Ok, so I am working with an attic space slightly over 13' long by 9' wide, the walls go straight up for 46" then they pitch at an angle toward the ceiling. I intend to use a la-z-boy reclining loveseat as my main seat. I have never done 7.1 before, had a pretty decent Yamaha and boston acoustics 5.1 before, and I am looking for help with layout and alignment of the speakers, where they should go, wire gauge for the length and such things. It is a rental house, so I wont really be doing any acoustic treatments or anything, except for adding some sound dampener to the door up to the attic and a quality weather seal around it to try to help keep some of the sound in. I am able to mount the speakers on the walls, I have the owners permission to use E-z ancor drywall ancors, and have 4 heavy duty adjustable mounting brackets.


----------



## Anthony (Oct 5, 2006)

In that small of a space, 7.1 is not going to buy you very much that 5.1 doesn't already deliver. My room is 11' by 19' and I only have a 4.1 (no center either) running with great results.

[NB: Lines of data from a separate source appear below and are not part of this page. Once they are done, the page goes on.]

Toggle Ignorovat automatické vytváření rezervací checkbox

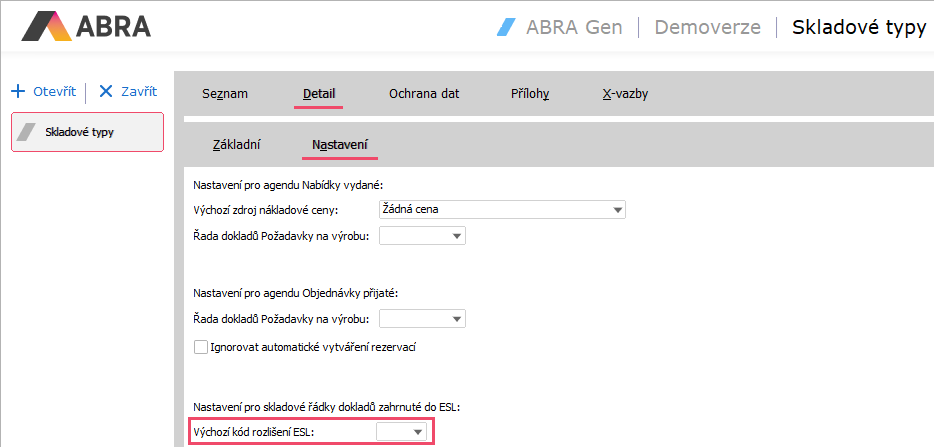(x=200, y=347)
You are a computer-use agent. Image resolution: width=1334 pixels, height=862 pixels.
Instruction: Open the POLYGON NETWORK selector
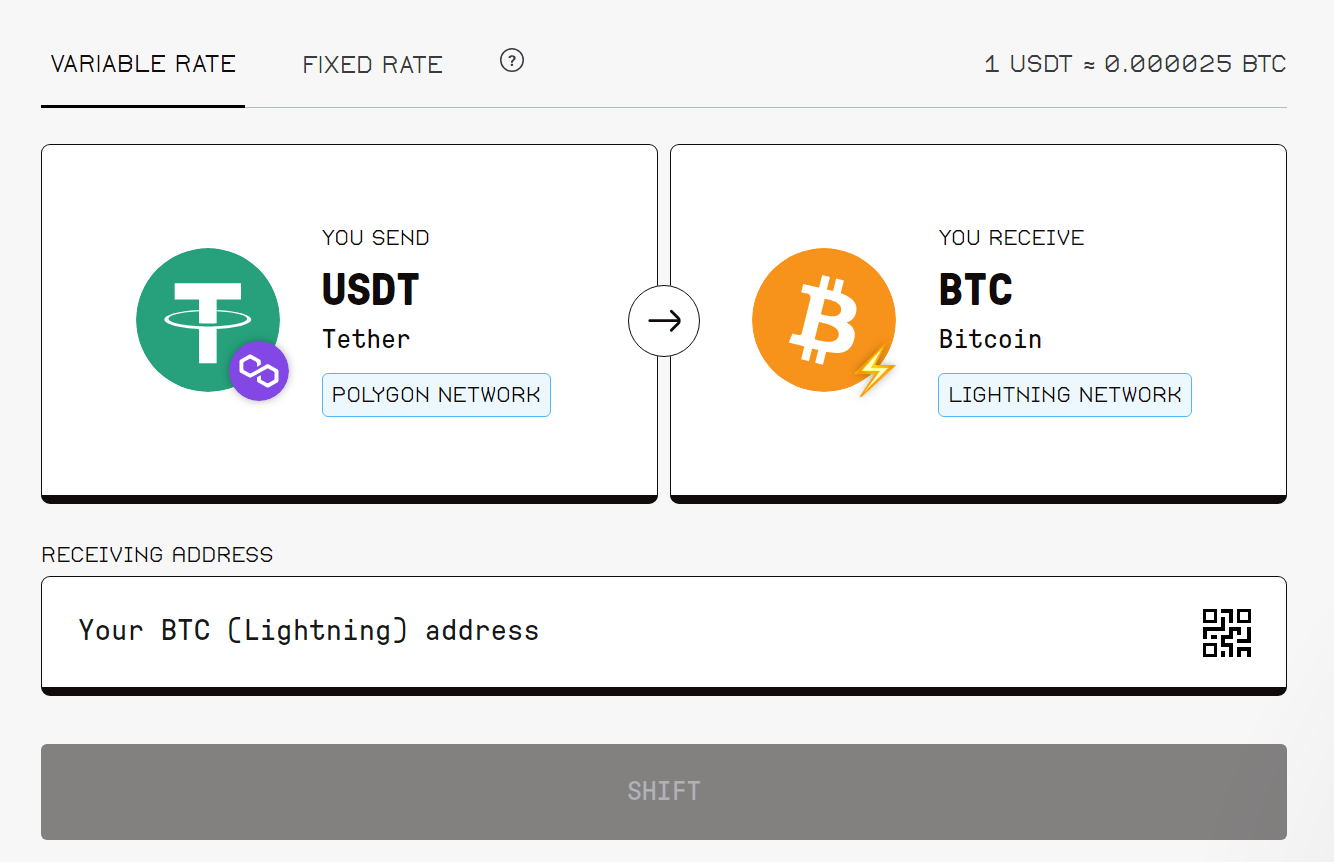click(436, 394)
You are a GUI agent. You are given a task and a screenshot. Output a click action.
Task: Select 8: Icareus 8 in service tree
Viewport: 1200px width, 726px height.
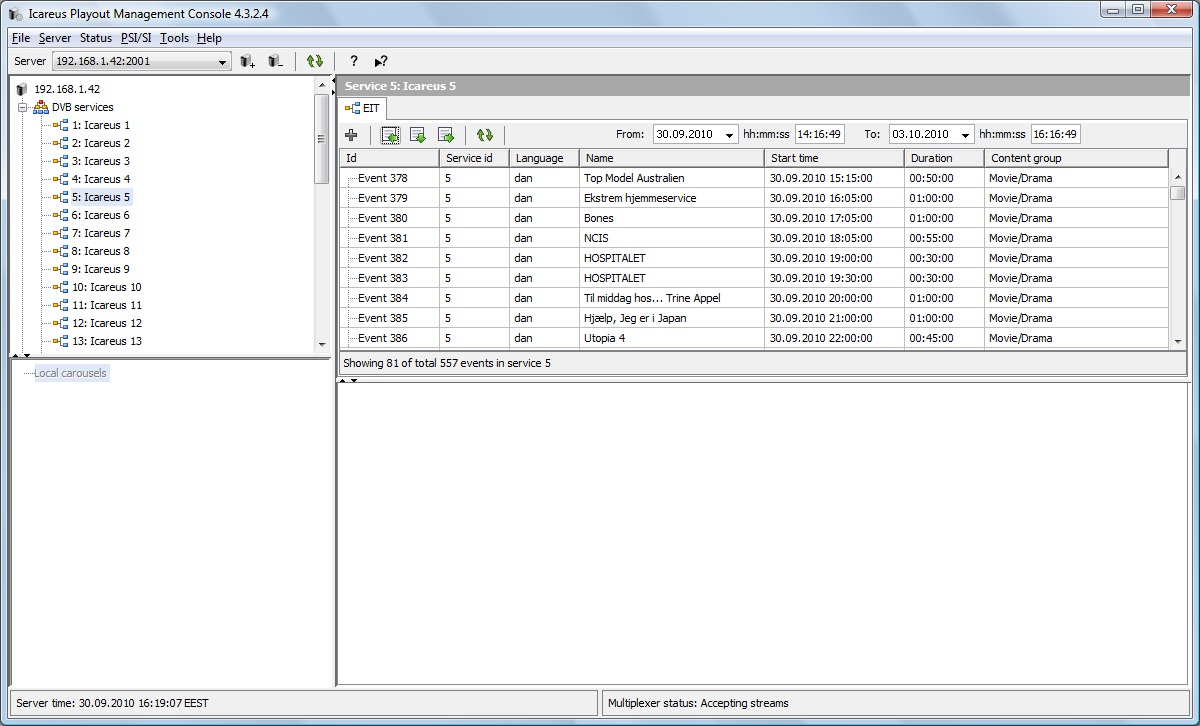point(100,251)
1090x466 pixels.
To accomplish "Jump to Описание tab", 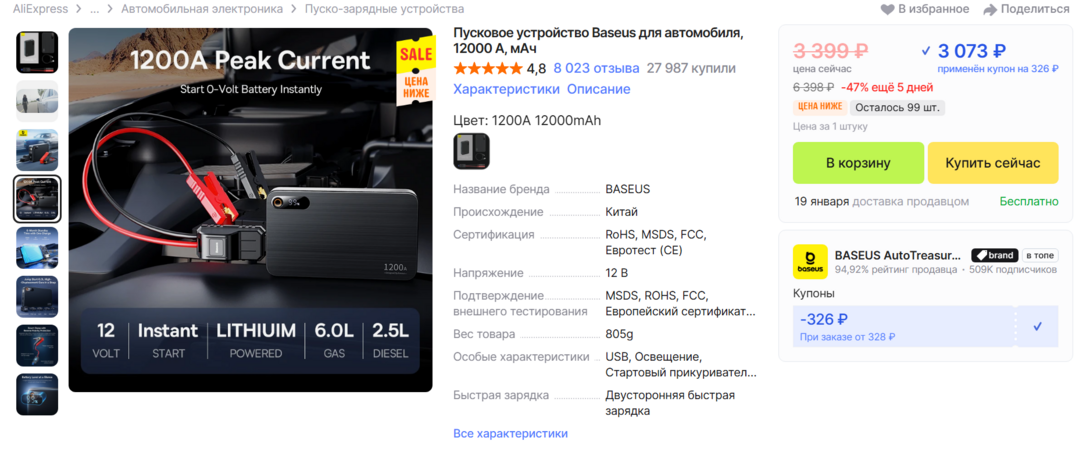I will point(599,89).
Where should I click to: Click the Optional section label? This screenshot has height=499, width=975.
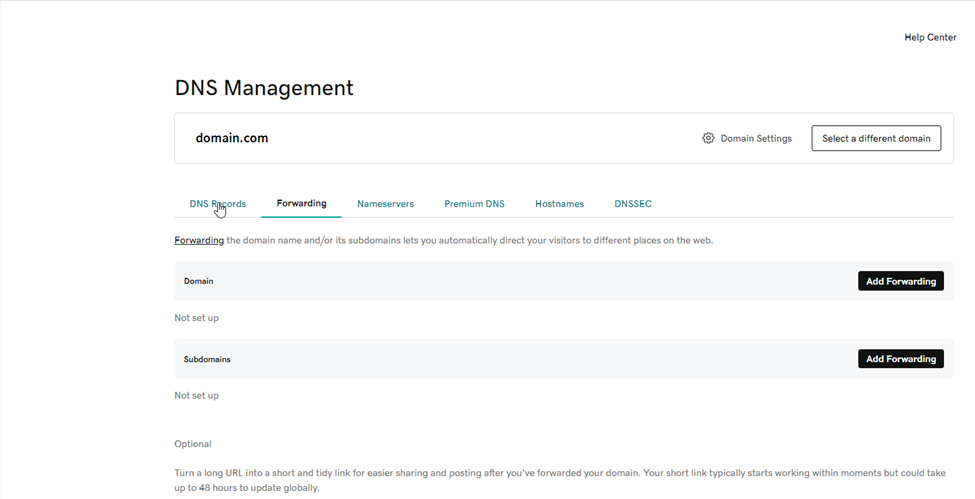[x=193, y=444]
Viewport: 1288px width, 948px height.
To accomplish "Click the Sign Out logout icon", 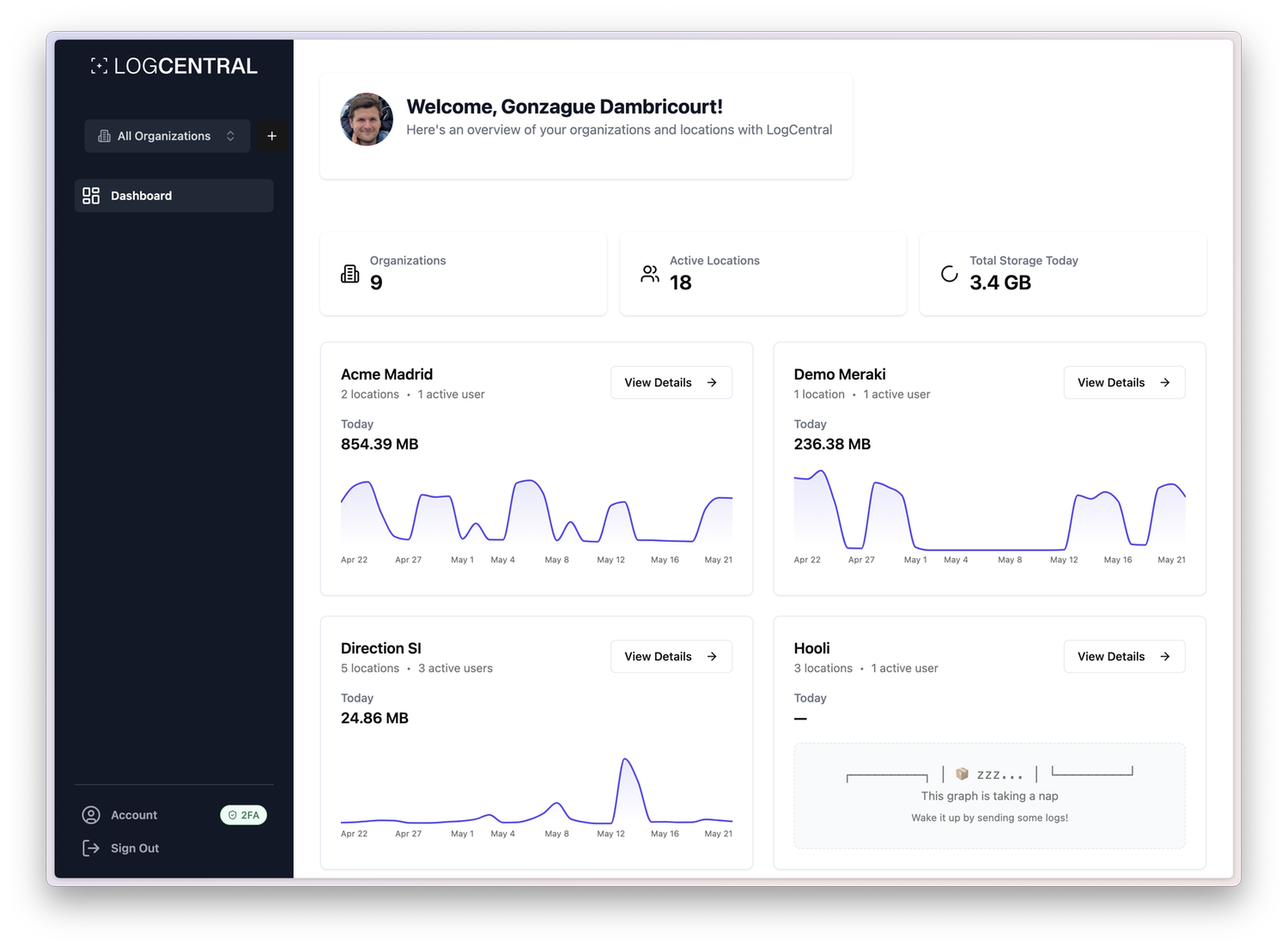I will point(91,848).
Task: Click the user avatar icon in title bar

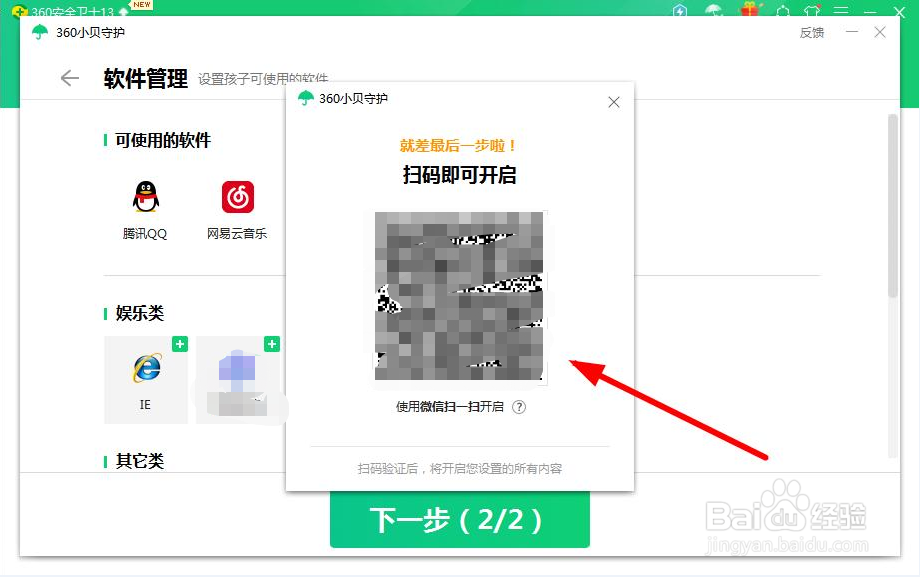Action: pyautogui.click(x=785, y=10)
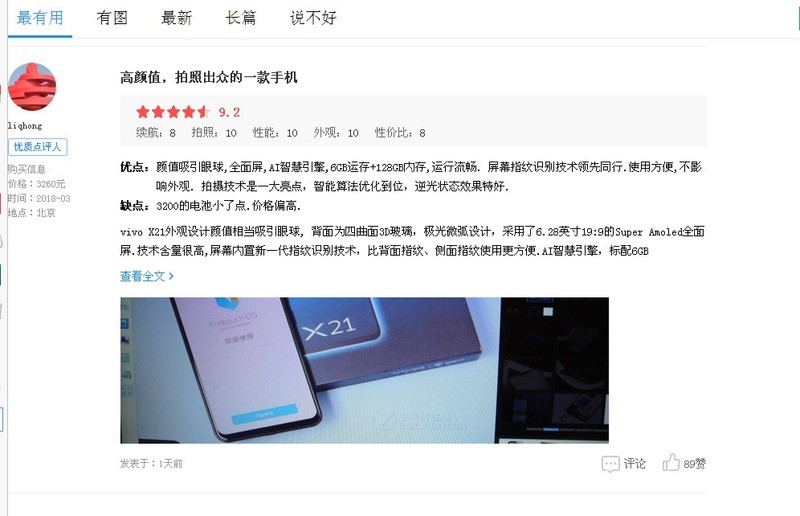Screen dimensions: 800x516
Task: Open the vivo X21 phone photo
Action: point(364,370)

It may just save you some wiring hassles if you skip the two side walls.

As for proper 7.1 placement, 2 on the sides, 2 in the rear and then the front three. If you had a quick drawing of the floor plan and door spacing we could see any potential pitfalls.

And for wire runs, on-wall conduit is pretty cheap and works well. Home Depot and Lowes have it, although theirs is not as pretty as some others. Searching for cable raceway or cable channel should yield some online alternatives.

Good luck and keep us posted.


----------



## tonyvdb (Sep 5, 2007)

I agree with Anthony, thats a very cozy space and going with 5.1 is going to give you all the sound you need. There is only about 6 BluRay movies that have 7.1 encoded audio and the difference in a small space is negligible.


----------



## tattooedkaos (Sep 13, 2009)

I am not good with any of the drawing programs, But I will have my friend help me out. it is actually a full length attic, but one half will be my bedroom, so I have allotted 13' as the length. that comes just out past the opening and ledge where the stairs come up. there are no doors at the top of the attic, just at the bottom of the steps. I have actually already ordered 45' of Cordmate cord channel 1/2", got it on amazon for $2.37 for 5'. It is flat white and paintable, and I have the paint for the apartment, so that will be good. I also already have 100' of monster 14g thx speaker wire, it was used for my old setup, but the runs were really long , so I should be able to make do with what I have

I know you guys don't recommend it, but I really would like to at least set up the full 7.1, I actually found the list of movies in 7.1, there are 108 so far.


----------



## tonyvdb (Sep 5, 2007)

There is no real reason not to go 7.1, it is just that it really does not make a difference in such a relativity small space.
The big issue is seating position, you need to have about 3' of space behind the back seats in order for the rear channels to be useful.


----------



## tattooedkaos (Sep 13, 2009)

I am wondering if it will help to get you guys a couple photos, bc I will be over there in a couple days, we are currently doing remodeling work and waiting on the attic re-carpeting. I am thinking I may be able to spare the extra room behind the reclining La-Z-Boy love-seat that is my center seating to make it about 3'. I was wondering how it would work out if I mounted the rear speakers to the pitched part of the ceiling angled downward toward the listener?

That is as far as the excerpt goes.